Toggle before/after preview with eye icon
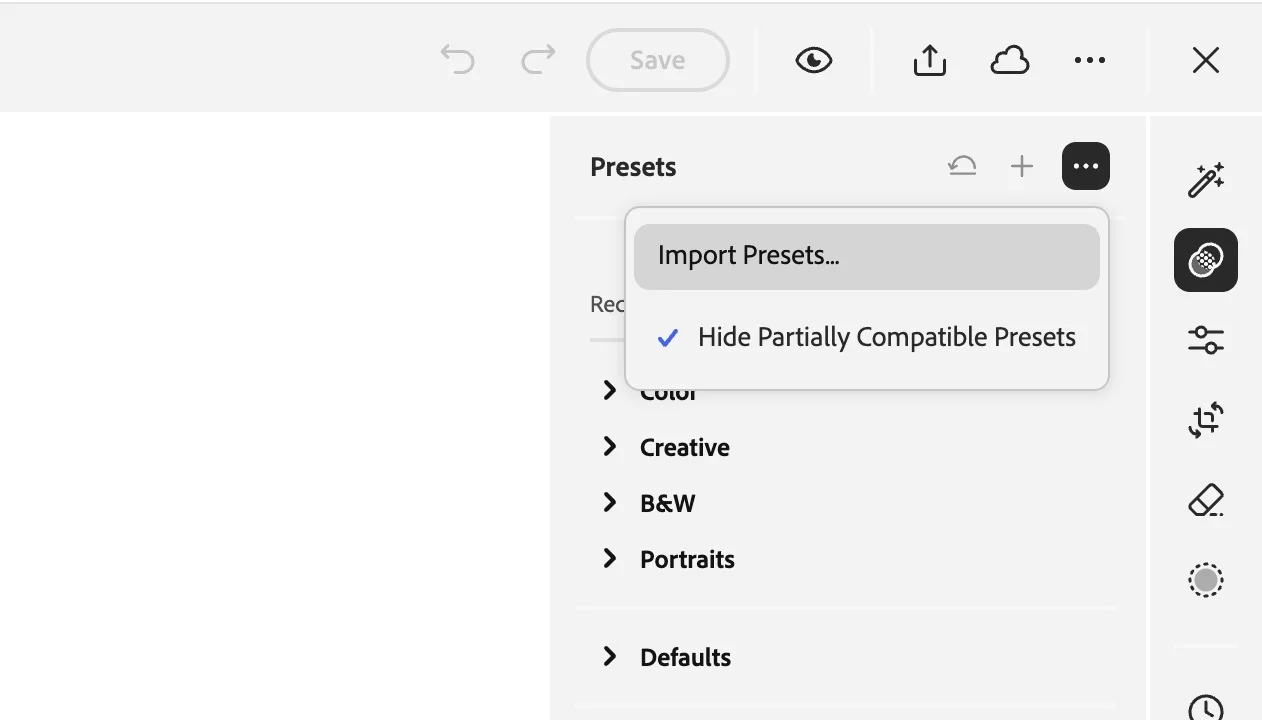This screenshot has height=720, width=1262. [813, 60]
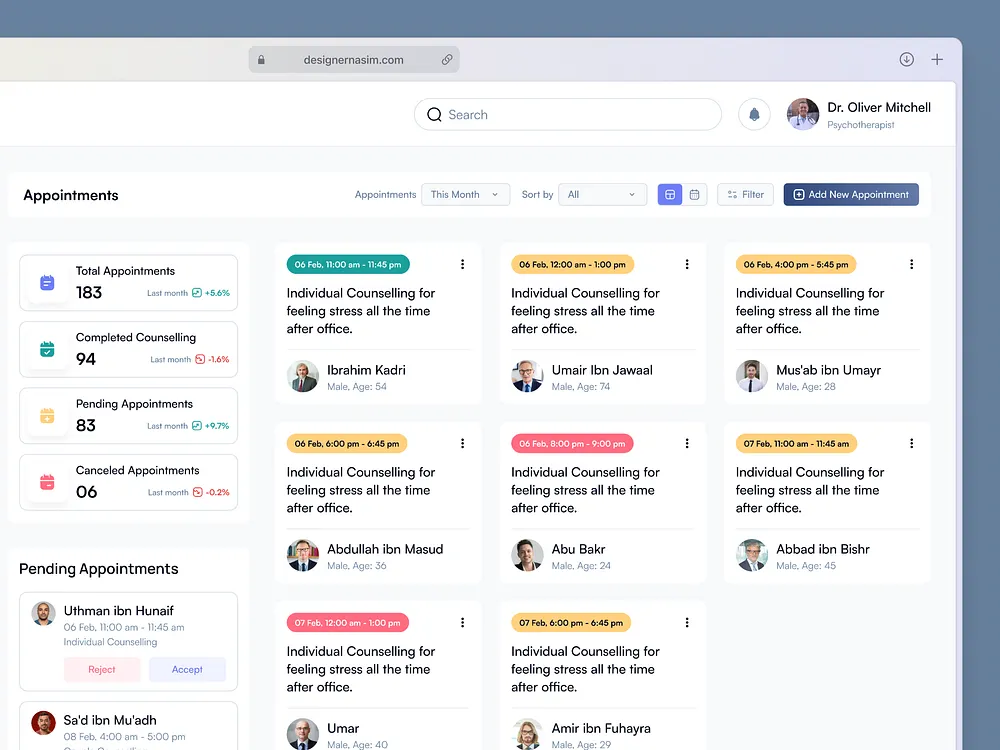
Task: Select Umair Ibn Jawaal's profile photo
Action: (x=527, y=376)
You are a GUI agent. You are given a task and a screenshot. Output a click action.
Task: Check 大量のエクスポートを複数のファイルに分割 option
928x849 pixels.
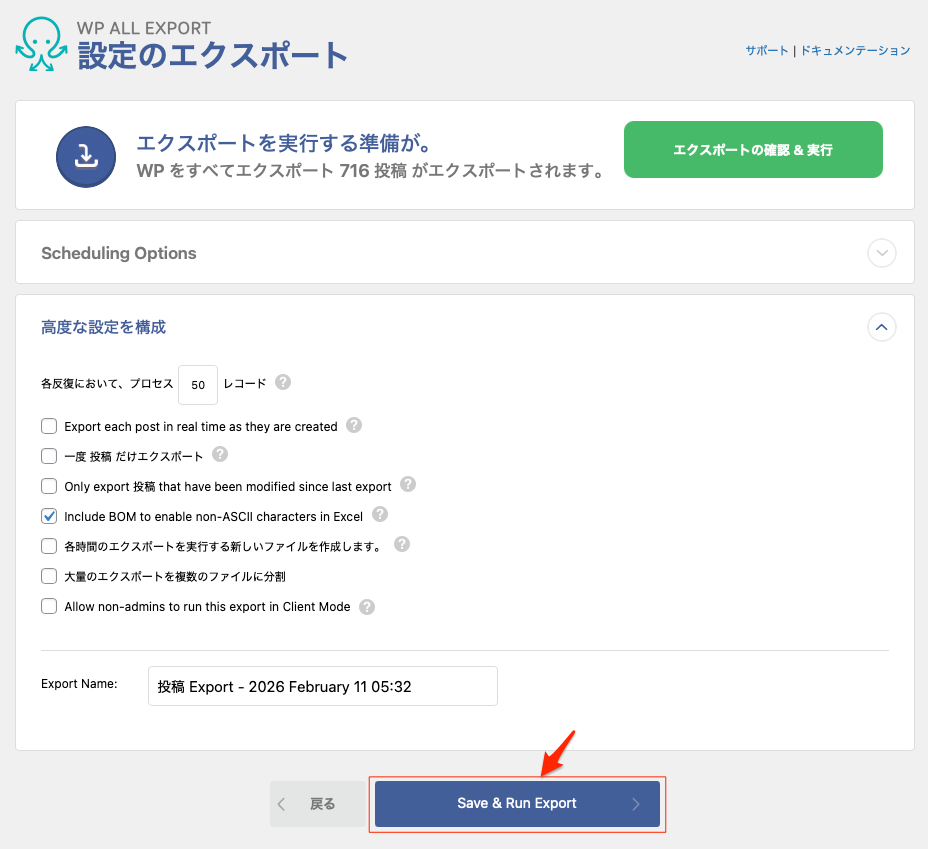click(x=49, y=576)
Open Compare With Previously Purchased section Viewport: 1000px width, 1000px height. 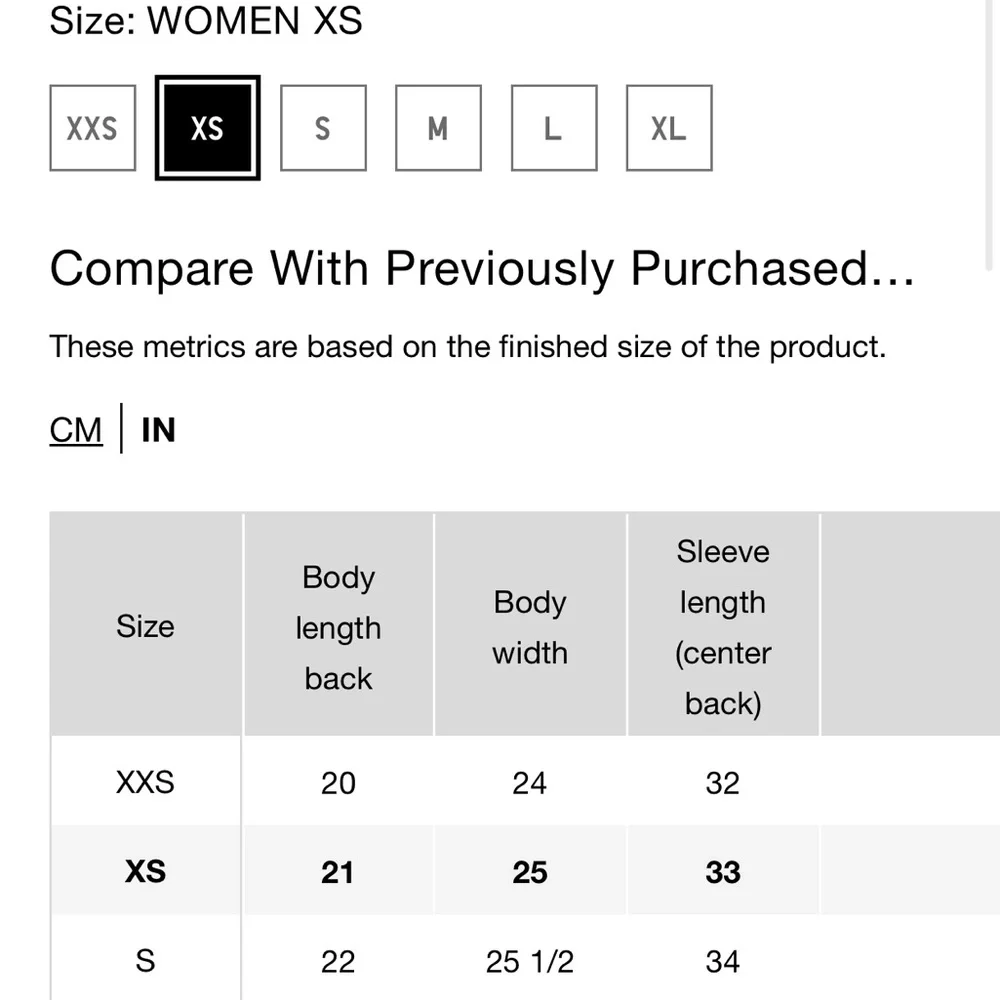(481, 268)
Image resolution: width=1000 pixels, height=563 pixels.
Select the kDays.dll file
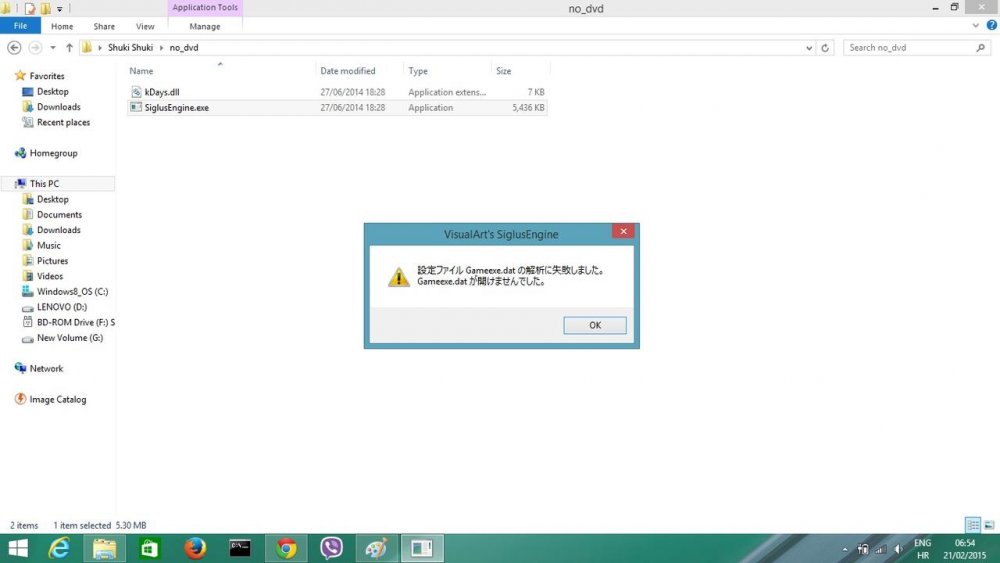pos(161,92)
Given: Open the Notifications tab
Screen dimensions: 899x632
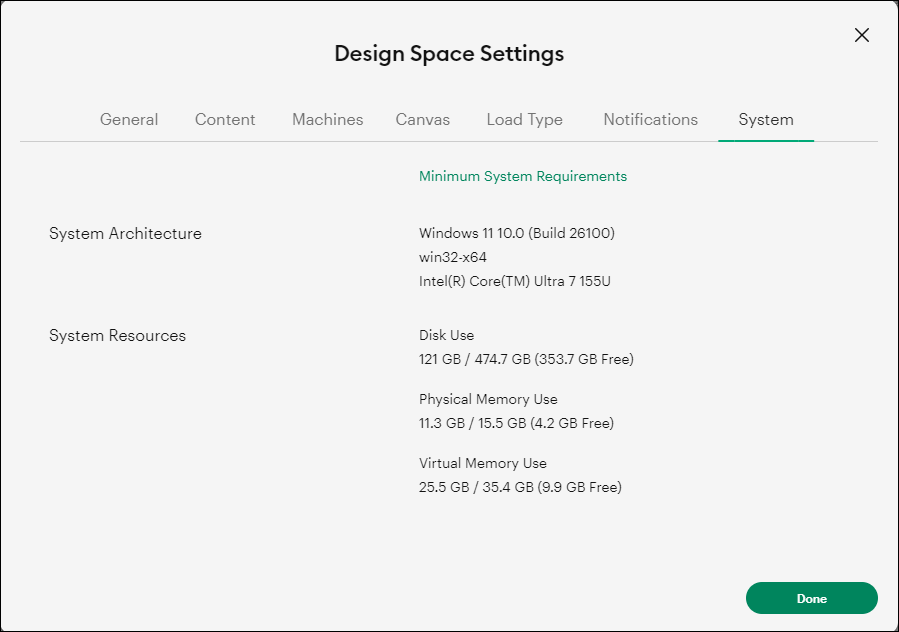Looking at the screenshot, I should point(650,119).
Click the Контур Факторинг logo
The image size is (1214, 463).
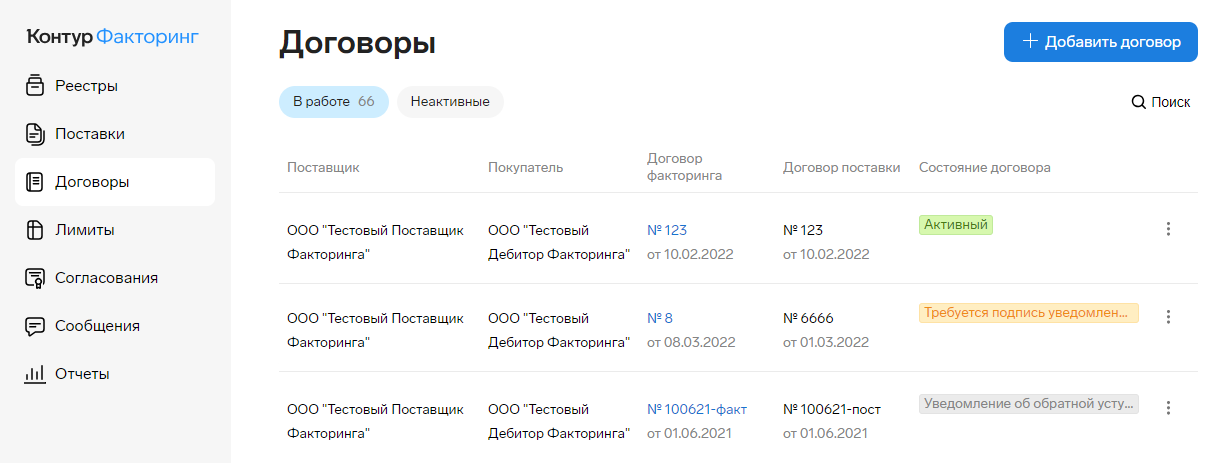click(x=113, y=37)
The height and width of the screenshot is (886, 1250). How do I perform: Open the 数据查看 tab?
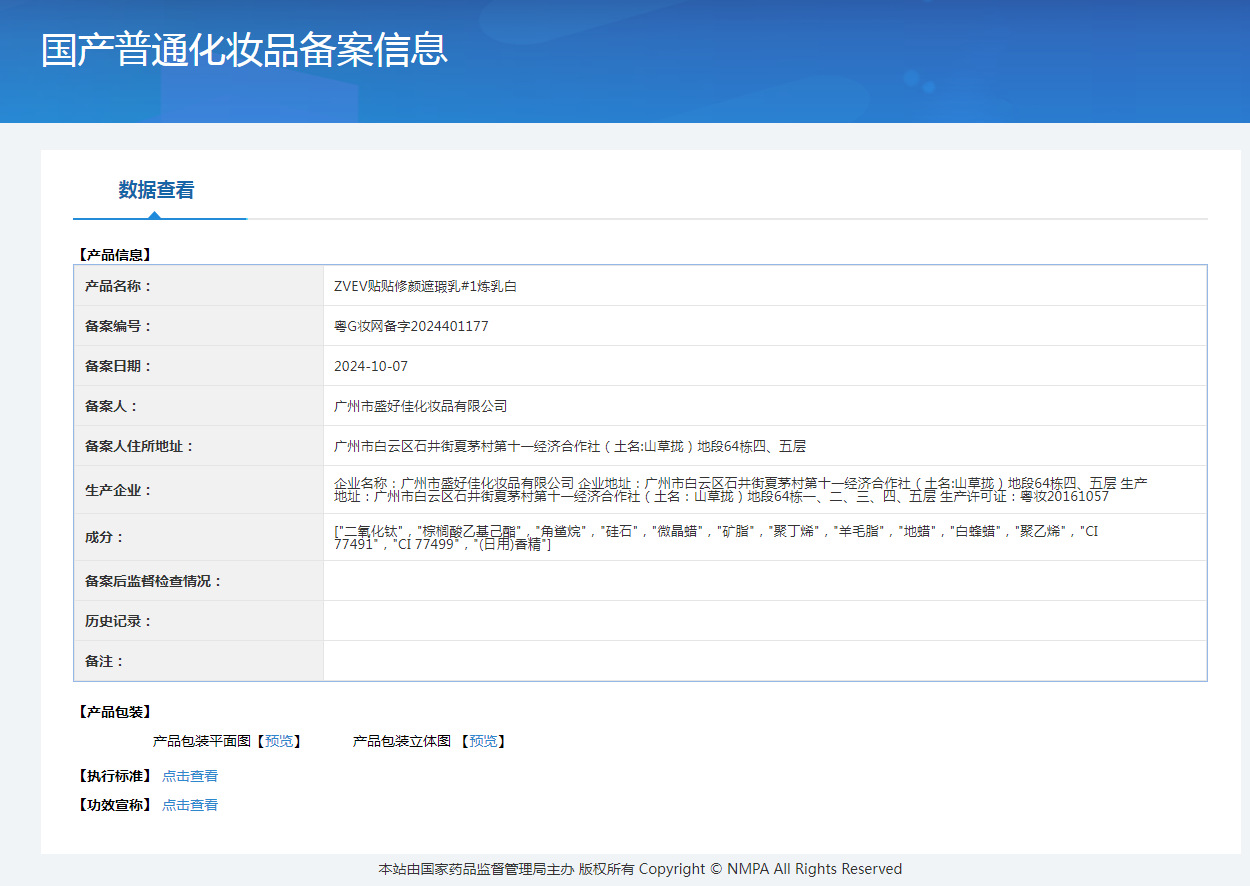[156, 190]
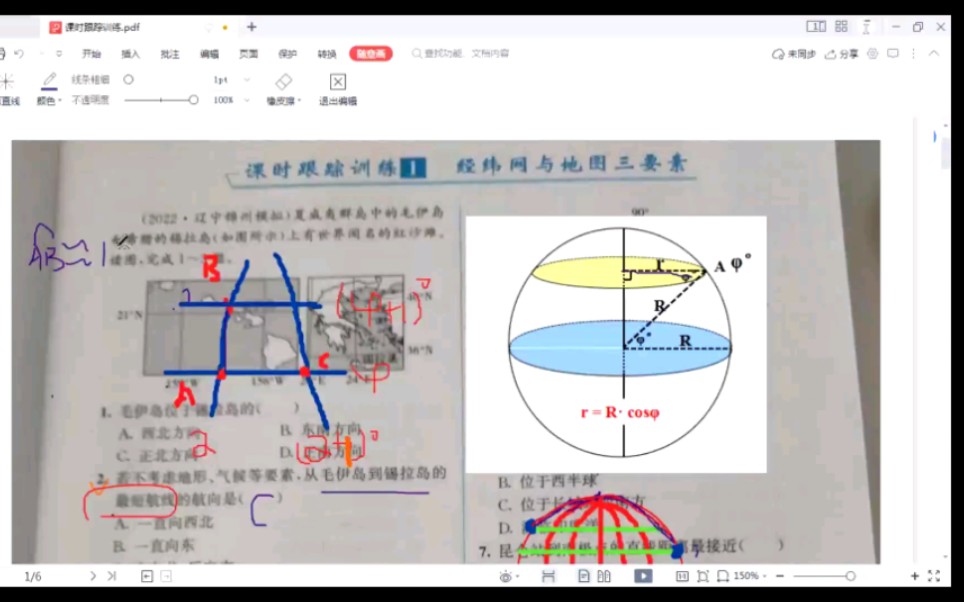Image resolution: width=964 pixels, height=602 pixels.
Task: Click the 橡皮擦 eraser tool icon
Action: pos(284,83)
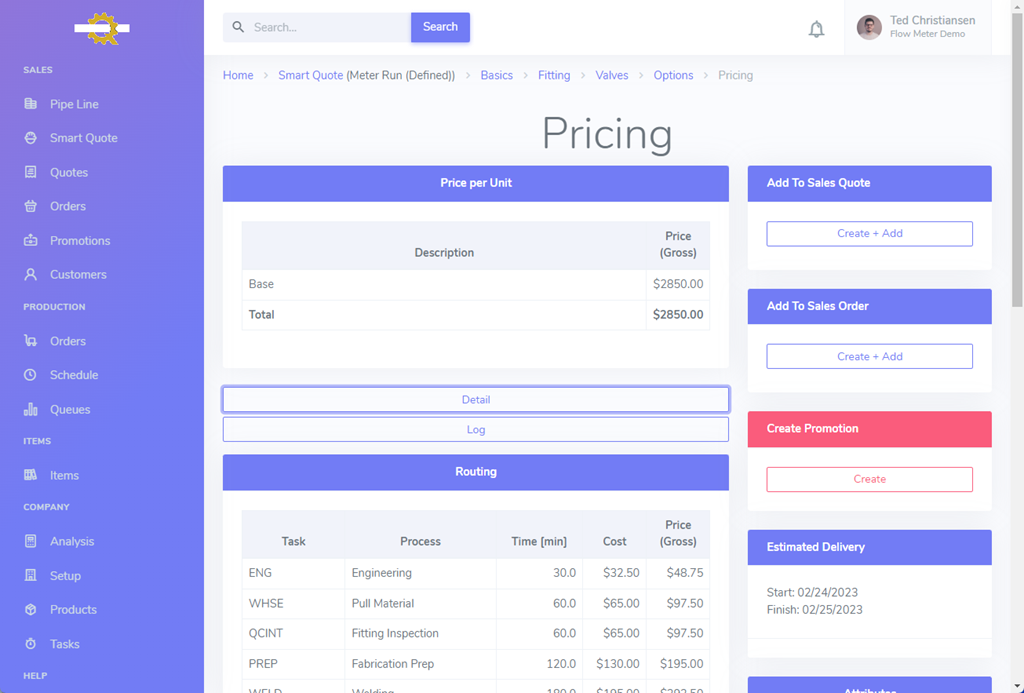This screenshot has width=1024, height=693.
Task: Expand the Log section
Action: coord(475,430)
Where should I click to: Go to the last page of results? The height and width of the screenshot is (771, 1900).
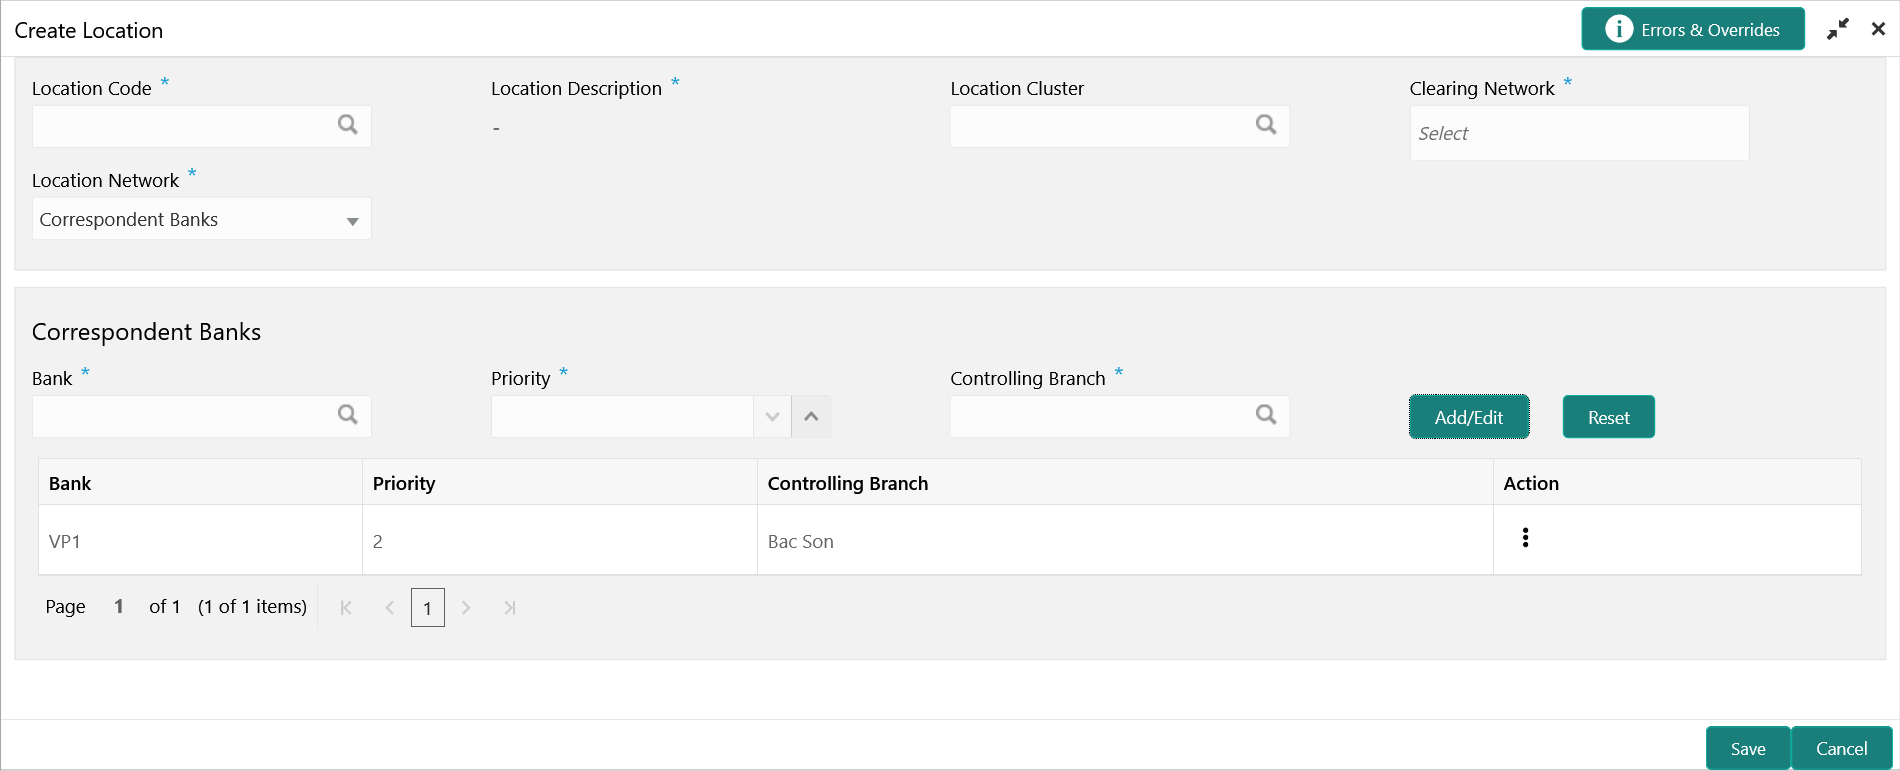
══════════
In the copy, leave out all pictures, and retype exactly each line from the one with "The height and width of the screenshot is (886, 1250)." through the last line of the entries.

THE ANSWER
The height and width of the screenshot is (886, 1250). How do I perform: Open the 数据查看 tab?
[156, 190]
Image resolution: width=964 pixels, height=602 pixels.
Task: Click the 橡皮擦 eraser tool icon
Action: pos(284,83)
This screenshot has width=1024, height=693.
Task: Expand the Log section
Action: coord(475,430)
Where should I click to: Go to the last page of results? The height and width of the screenshot is (771, 1900).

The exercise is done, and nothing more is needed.